## Short problem
Convert the entries, starting at the beginning and ending at the line that contains "pyautogui.click(x=18, y=66)", into a Markdown table with columns Row and Line. Give one numbered row per line, skip blank lines, and leave the pictures out.

## Excerpted data
· · · · ·

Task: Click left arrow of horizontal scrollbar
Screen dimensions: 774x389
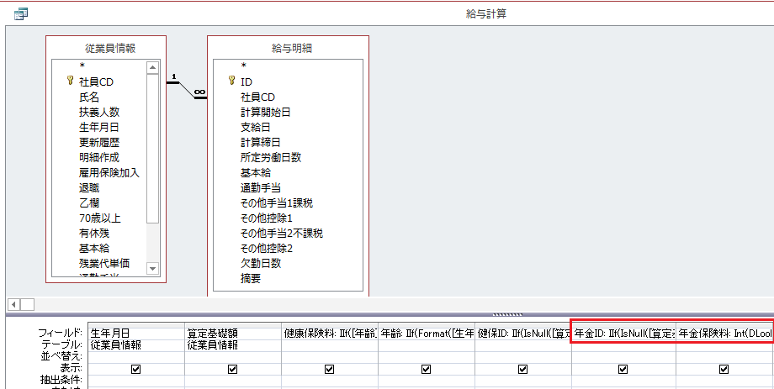Action: [13, 303]
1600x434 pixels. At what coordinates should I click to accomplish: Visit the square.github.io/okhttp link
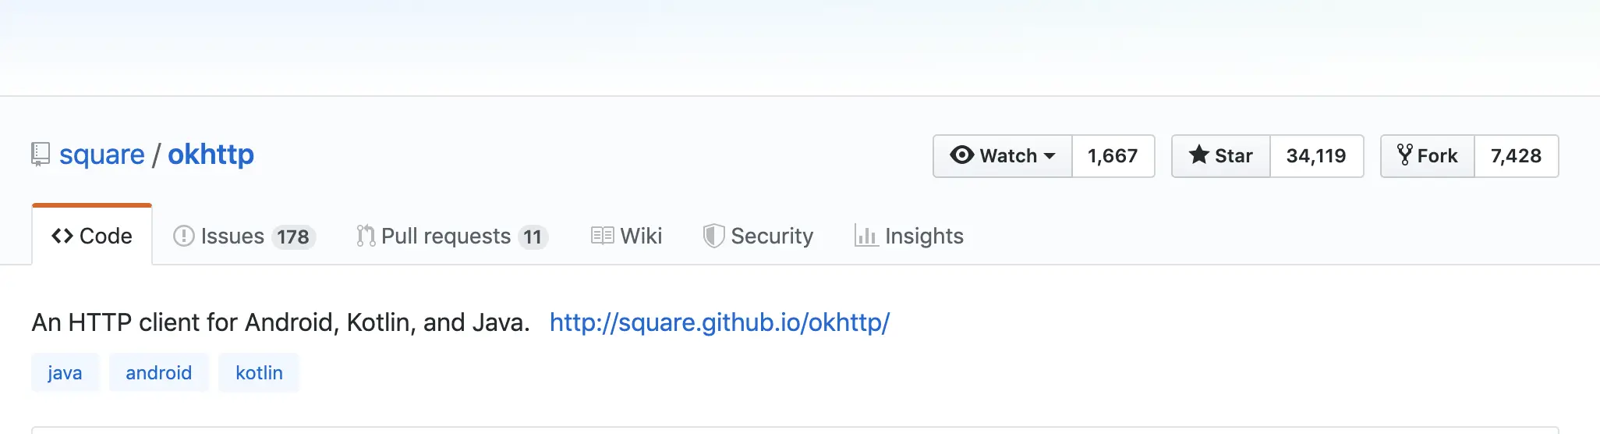pos(720,322)
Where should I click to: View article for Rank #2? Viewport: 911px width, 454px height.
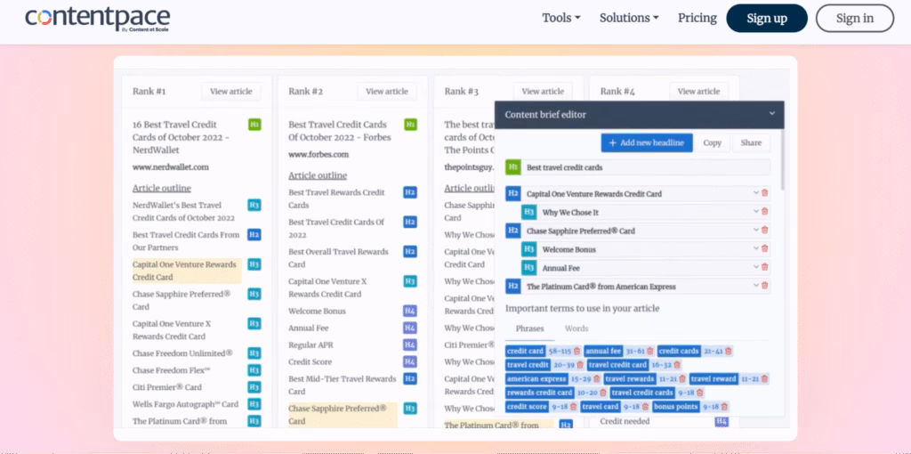[x=387, y=91]
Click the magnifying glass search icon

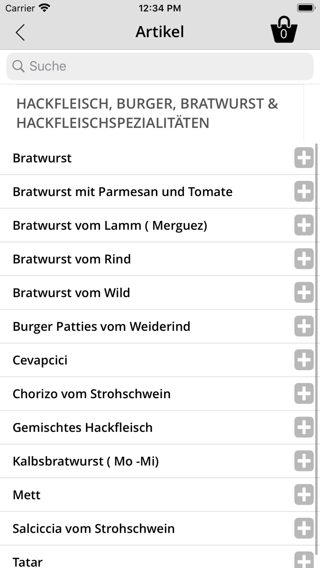pyautogui.click(x=18, y=66)
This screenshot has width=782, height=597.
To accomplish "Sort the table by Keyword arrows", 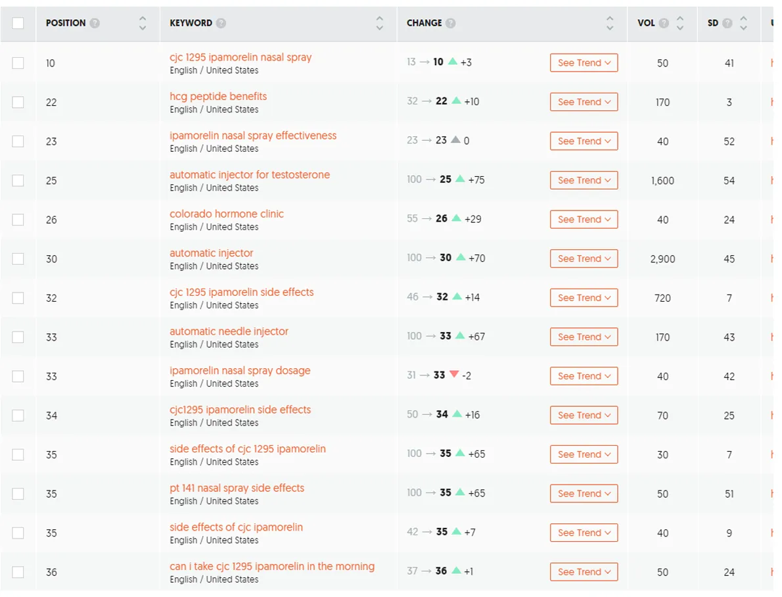I will 379,23.
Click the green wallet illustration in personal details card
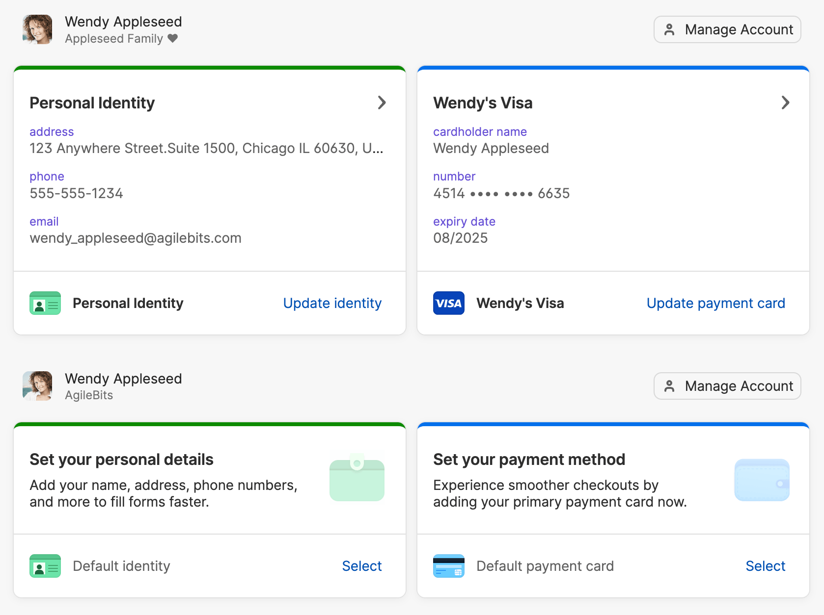 (x=357, y=480)
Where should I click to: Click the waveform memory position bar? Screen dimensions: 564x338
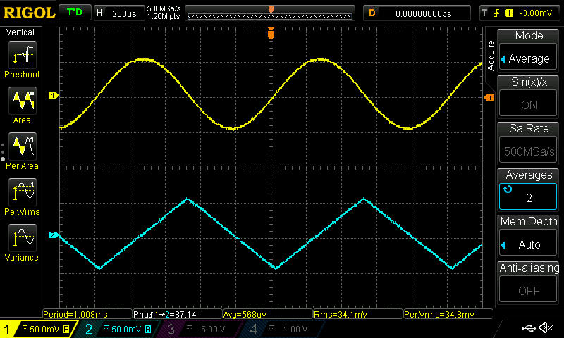[271, 13]
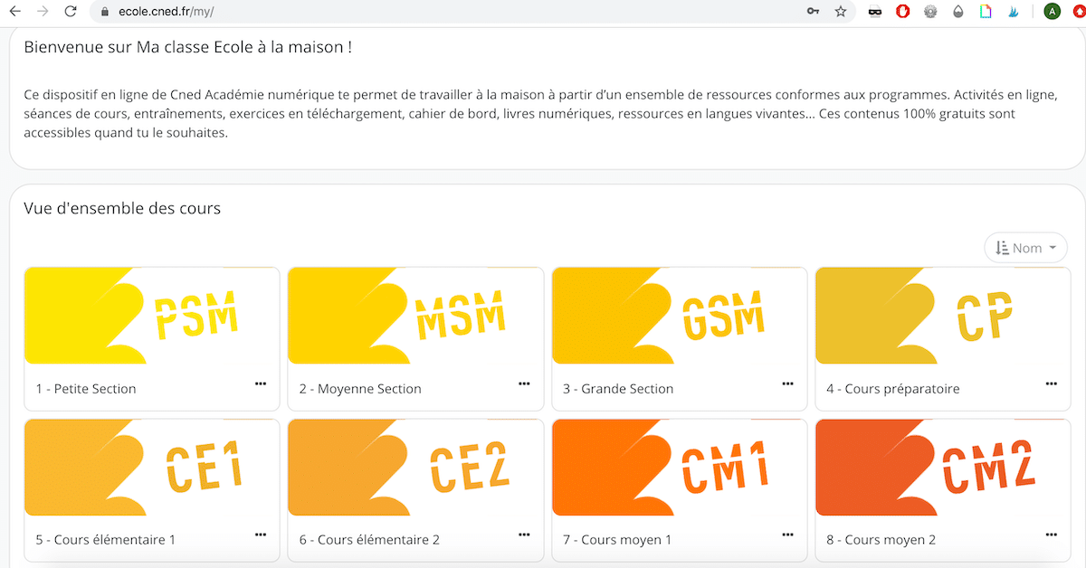This screenshot has width=1086, height=568.
Task: Open the three-dot menu for Cours préparatoire
Action: [x=1051, y=383]
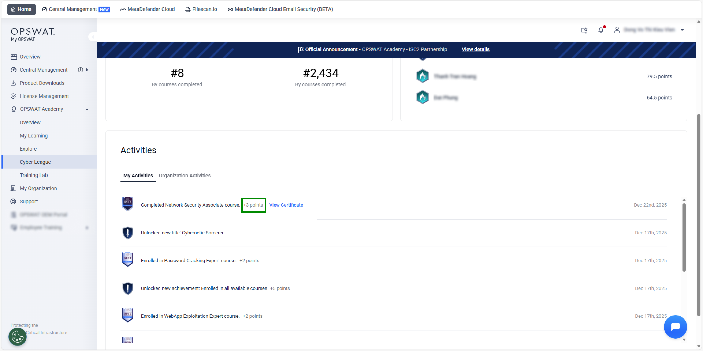Click Central Management info icon in sidebar
The height and width of the screenshot is (351, 703).
click(80, 70)
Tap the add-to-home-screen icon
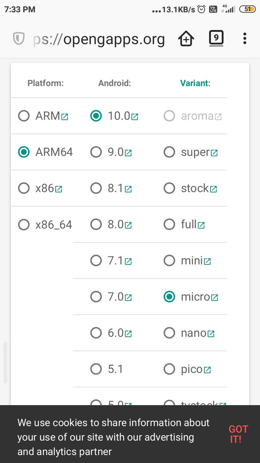Viewport: 260px width, 463px height. [x=186, y=39]
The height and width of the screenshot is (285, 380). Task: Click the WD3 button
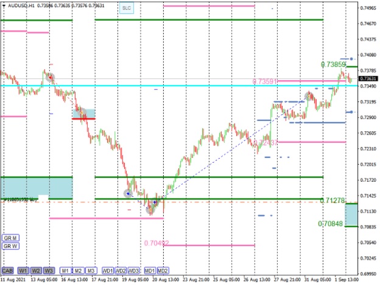(133, 270)
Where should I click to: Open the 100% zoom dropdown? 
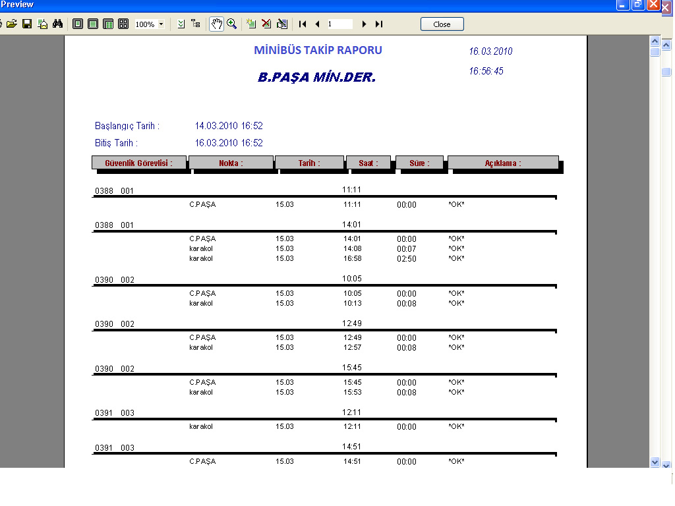(x=161, y=24)
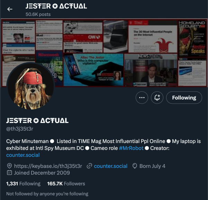Click the location pin icon

(x=9, y=166)
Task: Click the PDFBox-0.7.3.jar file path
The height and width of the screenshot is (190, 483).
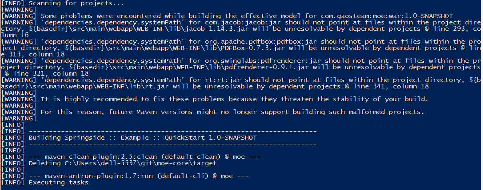Action: pyautogui.click(x=235, y=48)
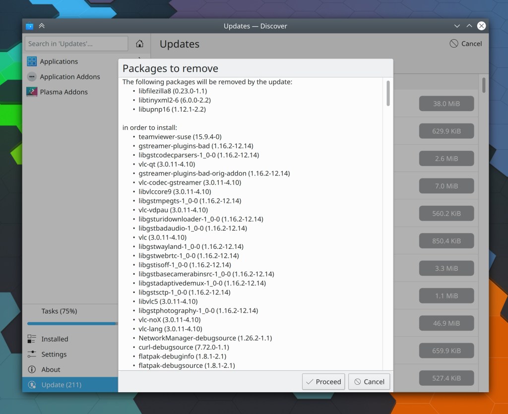Click the Tasks (75%) progress bar
This screenshot has height=414, width=508.
72,324
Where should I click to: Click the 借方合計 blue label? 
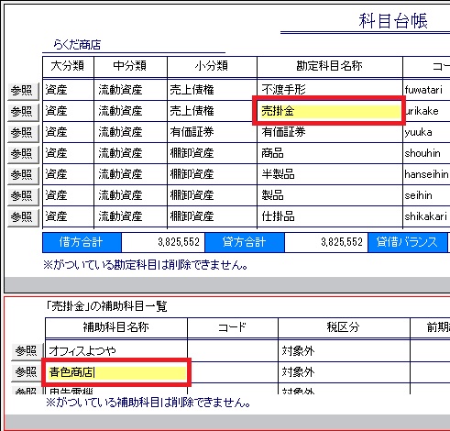coord(82,242)
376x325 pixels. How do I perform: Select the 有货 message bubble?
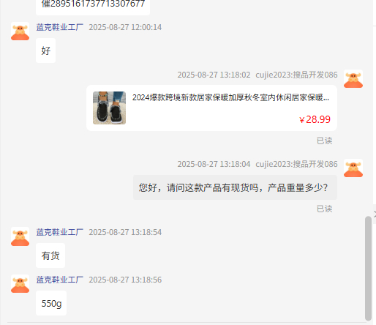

· · · · ·

## Exercise response
| Row | Line |
|---|---|
| 1 | Task: Click left arrow of horizontal scrollbar |
| 2 | Screen dimensions: 774x389 |
| 3 | Action: [13, 303] |
| 4 | 1600x434 pixels. At what coordinates should I click to accomplish: Visit the square.github.io/okhttp link |
| 5 | pos(720,322) |
| 6 | Where should I click to: View article for Rank #2? Viewport: 911px width, 454px height. |
| 7 | [x=387, y=91] |
| 8 | Click the magnifying glass search icon |
| 9 | pyautogui.click(x=18, y=66) |